In 2006 IBM had 53,000 employees in India which grew to 73,000 employees in 2007. Since then, the company has maintained that it is a global company and geographic numbers do not have any meaning in that context. In 2010 IBM employees in India exceeded 100,000 and may be as many as 130,000.
IBM still employs the most people in the US but almost one in three of IBM’s total workforce of over 400,000 is now in India.

The Times of India reports that
The fact that IBM has over one lakh (100,000) people on its rolls in this country is one of India Inc’s best-kept secrets.
Tata Consultancy Services is the largest private sector employer in the country. It had 163,700 employees as on June 30.
No one in US-headquartered IBM will admit that it employs such a large number of people in India — for fear of a backlash at home. There’s been rising anger in the US over the transfer of `American jobs’ to lower cost havens, particularly India. Faced with an economic slowdown and a politically-damaging high employement rate, Barack Obama himself has begun to sound jingoistic. He has issued barely-veiled threats against US companies that ship out work and promised candies to those who stay patriotic.Even as an IBM spokesperson declined comment when contacted, a source within the company said that in a couple of years, the India employee strength could cross that in the US, where it employs about 1,55,000 people, and where the pace of hiring is substantially slower than in India. IBM globally has a little over 4,00,000 employees. So, close to 1 in 3 of its employees is already an Indian.

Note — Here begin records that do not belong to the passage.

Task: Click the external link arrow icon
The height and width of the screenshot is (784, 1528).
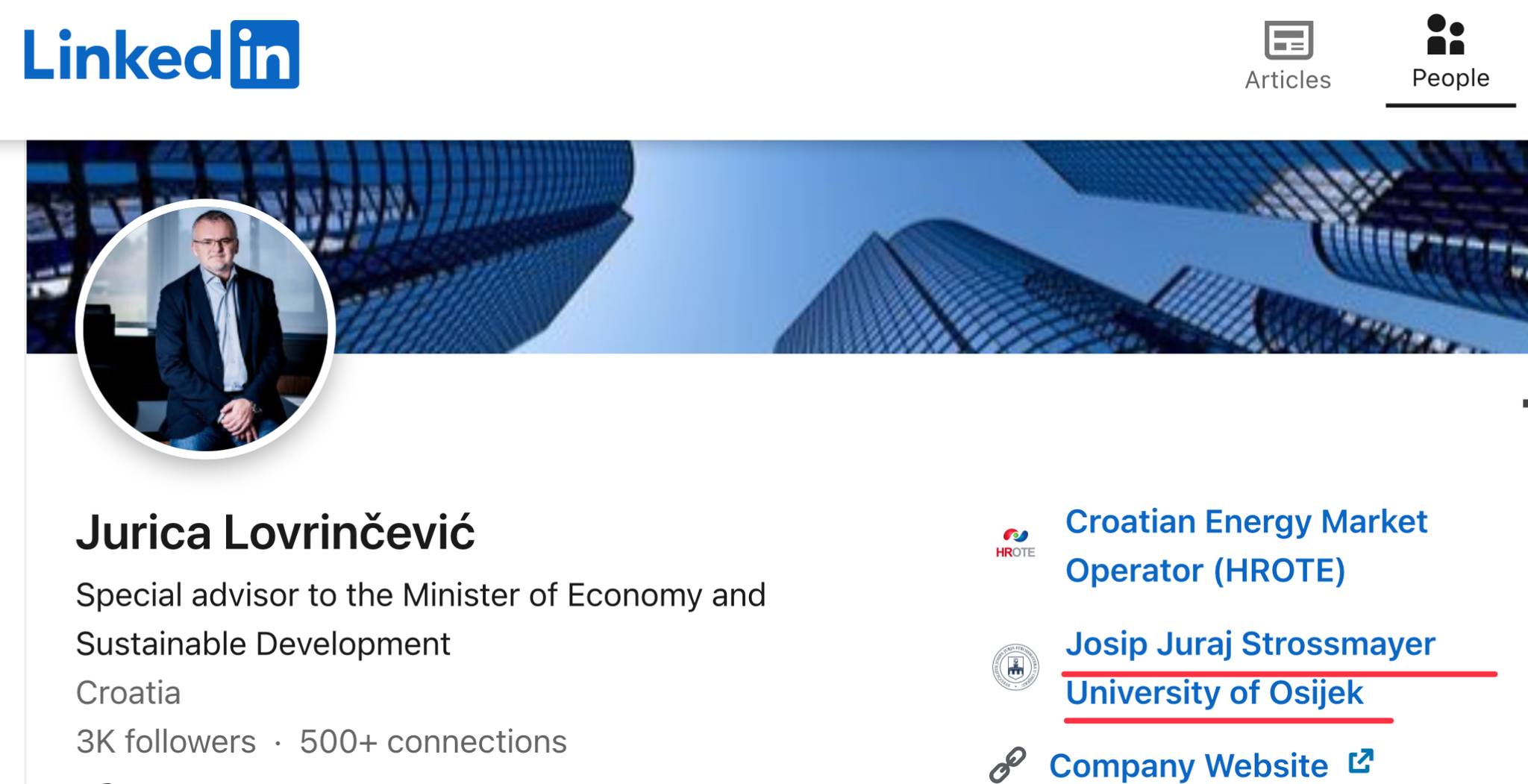Action: tap(1361, 762)
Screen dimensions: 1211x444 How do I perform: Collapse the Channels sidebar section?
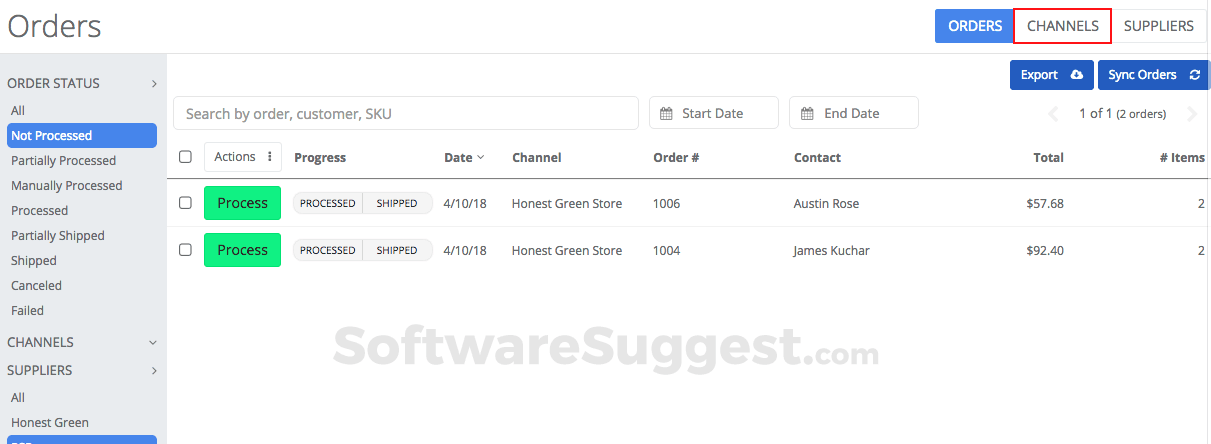click(153, 342)
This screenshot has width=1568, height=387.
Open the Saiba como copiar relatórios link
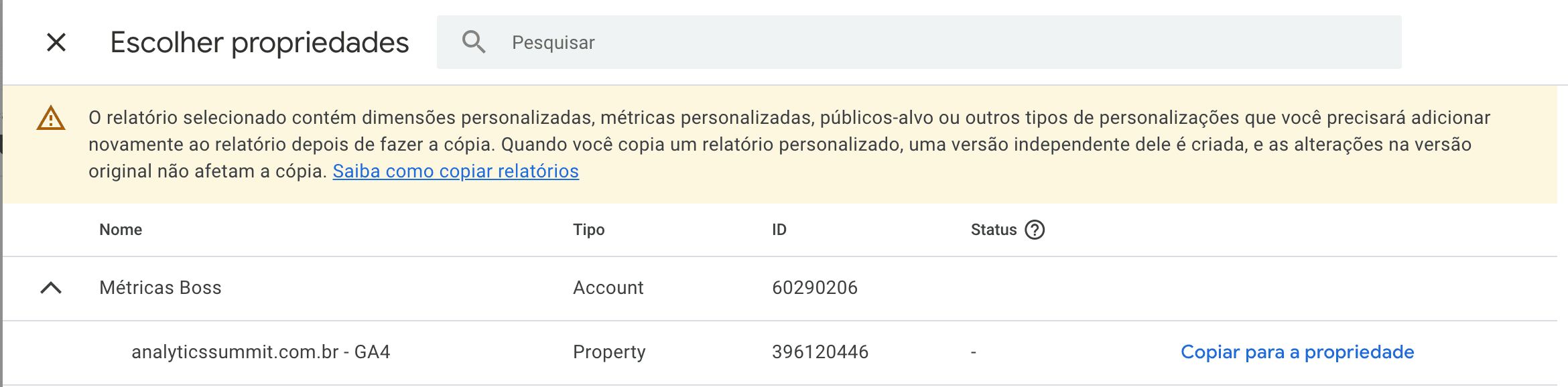click(x=456, y=171)
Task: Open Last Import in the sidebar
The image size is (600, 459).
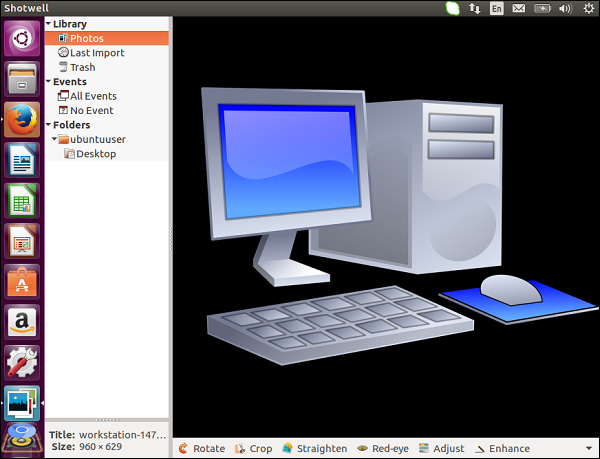Action: (x=96, y=53)
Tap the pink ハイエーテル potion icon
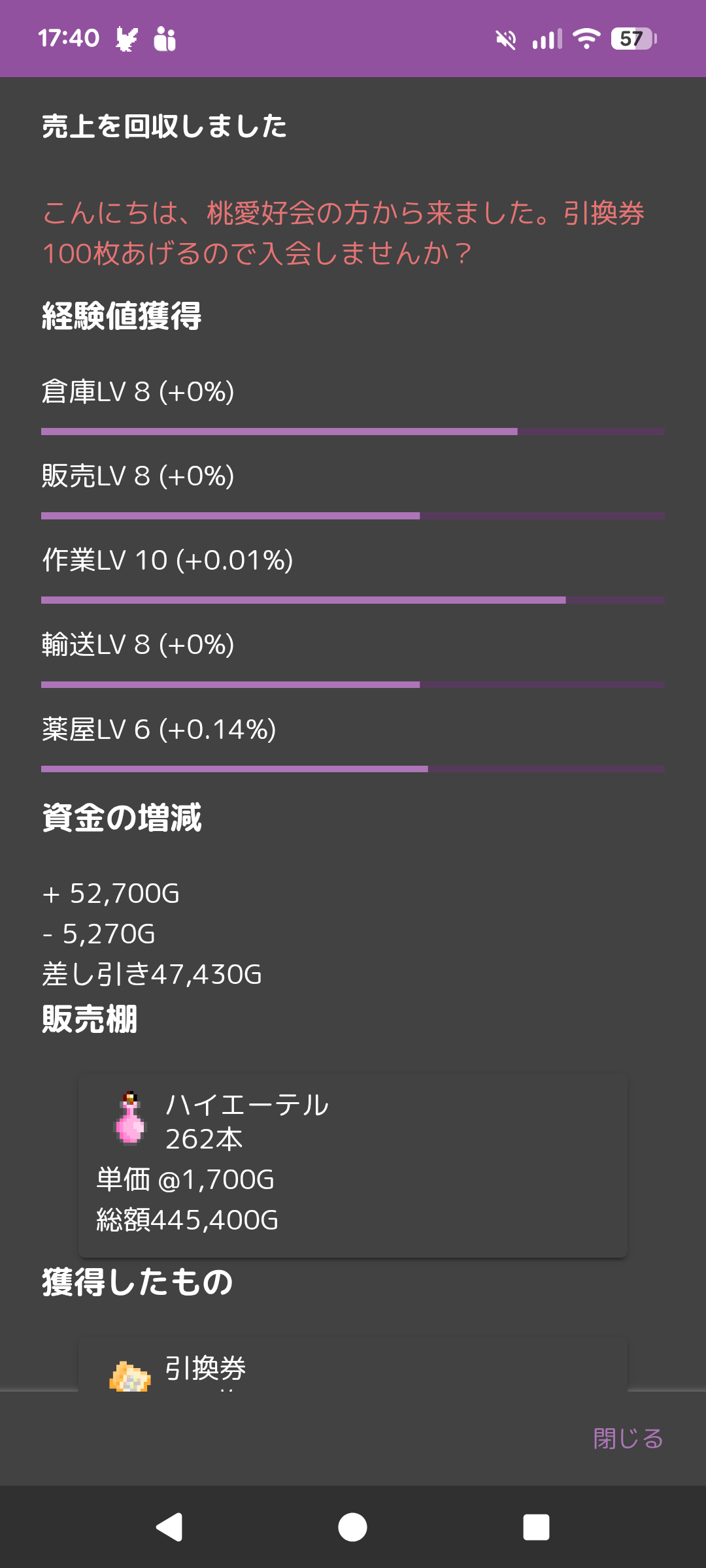This screenshot has height=1568, width=706. [130, 1119]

Its staff strength is more than four times that of India’s biggest private sector company, Reliance Industries, which employs about 23,000 people. It is bigger than the combined employee base of the two Tata Group’s crown jewels, Tata Steel (81,000) and Tata Motors (24,000).

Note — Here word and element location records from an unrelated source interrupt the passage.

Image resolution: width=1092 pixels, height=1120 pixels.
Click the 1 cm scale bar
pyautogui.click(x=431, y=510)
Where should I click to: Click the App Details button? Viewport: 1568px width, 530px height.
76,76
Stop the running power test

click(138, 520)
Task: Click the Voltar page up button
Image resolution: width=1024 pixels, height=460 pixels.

A cross-section of industry analysts and manpower recruitment firms TOI spoke with not only put IBM’s India workforce (including that of its wholly-owned subsidiary IBM Daksh) at over one lakh, some even went to the extent of saying it might be 1.3 lakh — well over Infosys’ 1.14 lakh as on June 30. Infosys is India’s second largest IT firm by revenue and third, it now transpires, by employees.
Since 2007, the company has stopped disclosing the geographic break-up of its employee numbers. The last time it provided figures was in 2007, when it said it had 73,000 employees in India. Since then, the company has maintained that it’s a global company and geographic numbers do not have any meaning in that context.